Stafford, Tannehill and Dalton are just three of a staggering 21 quarterbacks who are currently scheduled to have a higher cap hit than Brady. The New England Patriots’ quarterback – unless he re-structures or extends his contract yet again – will weigh on his team’s salary cap with a hit of $14.0 million.

This puts him at the number 22 on the list of highest quarterback cap hits, right between the Chicago Bears’ Jay Cutler ($14.3 million) and the Cleveland Browns’ Robert Griffin III ($8.7 million), per Safe to say that neither of the two are in a league with Brady – and the same can be said about most if not all of the 21 quarterbacks who are projected to have higher cap hits next season.

It also can be said about one Mr. Mike Glennon, who is reportedly expected to sign a free agency contract at a yearly value of around $14/$15 million.

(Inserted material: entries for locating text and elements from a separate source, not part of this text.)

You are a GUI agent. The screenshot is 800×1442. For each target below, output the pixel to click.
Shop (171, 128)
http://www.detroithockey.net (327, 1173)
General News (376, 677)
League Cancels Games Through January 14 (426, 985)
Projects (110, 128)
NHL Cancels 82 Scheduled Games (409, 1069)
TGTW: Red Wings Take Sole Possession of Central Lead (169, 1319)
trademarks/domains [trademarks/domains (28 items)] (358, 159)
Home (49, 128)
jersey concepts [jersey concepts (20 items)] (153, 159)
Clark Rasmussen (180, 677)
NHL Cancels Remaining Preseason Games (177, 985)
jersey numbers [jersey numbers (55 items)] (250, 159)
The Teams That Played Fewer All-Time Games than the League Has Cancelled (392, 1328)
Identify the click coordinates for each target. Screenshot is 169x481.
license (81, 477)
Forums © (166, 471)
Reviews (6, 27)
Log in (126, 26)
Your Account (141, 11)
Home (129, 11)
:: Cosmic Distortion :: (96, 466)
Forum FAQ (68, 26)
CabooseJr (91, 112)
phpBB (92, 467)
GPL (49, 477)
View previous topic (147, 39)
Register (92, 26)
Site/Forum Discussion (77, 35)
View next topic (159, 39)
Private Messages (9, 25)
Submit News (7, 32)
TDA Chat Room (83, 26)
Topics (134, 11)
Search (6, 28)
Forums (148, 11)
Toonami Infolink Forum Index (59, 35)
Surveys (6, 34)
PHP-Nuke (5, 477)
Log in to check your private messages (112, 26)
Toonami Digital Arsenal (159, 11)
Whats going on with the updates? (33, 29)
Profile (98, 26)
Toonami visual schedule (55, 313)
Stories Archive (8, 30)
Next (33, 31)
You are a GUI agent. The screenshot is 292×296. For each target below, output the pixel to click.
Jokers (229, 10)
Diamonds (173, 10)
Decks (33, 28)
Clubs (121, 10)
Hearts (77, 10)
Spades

Depending on the structure of such a deal, it would likely exceed Brady’s 2017 salary cap hit as well – putting the level of team-friendliness of the most decorated passer to ever step on a football field even more into perspective.

Brady, of course, has re-worked his contract multiple times over the past few years. And while he signed the richest quarterback deal in NFL history in 2010, his contracts have been among the most cost-efficient in the league. His current deal, which was signed last offseason and extended Brady through the 2019 season, is no different.

It also makes Brady the NFL’s biggest bargain, especially considering how the positional market is developing and how teams are spending crazy amounts of cash and draft capital on quarterbacks. Brady and New England have generally avoided this ever since he joined the team in 2000. And it helped the franchise build a deep roster around its best player year in and year out.

It remains to be seen if a team that potentially signs Mike Glennon – he of 11 pass attempts over the last two seasons – to a deal averaging $14 million per season will be able to do the same. The outlook of that happening, though, is not so good.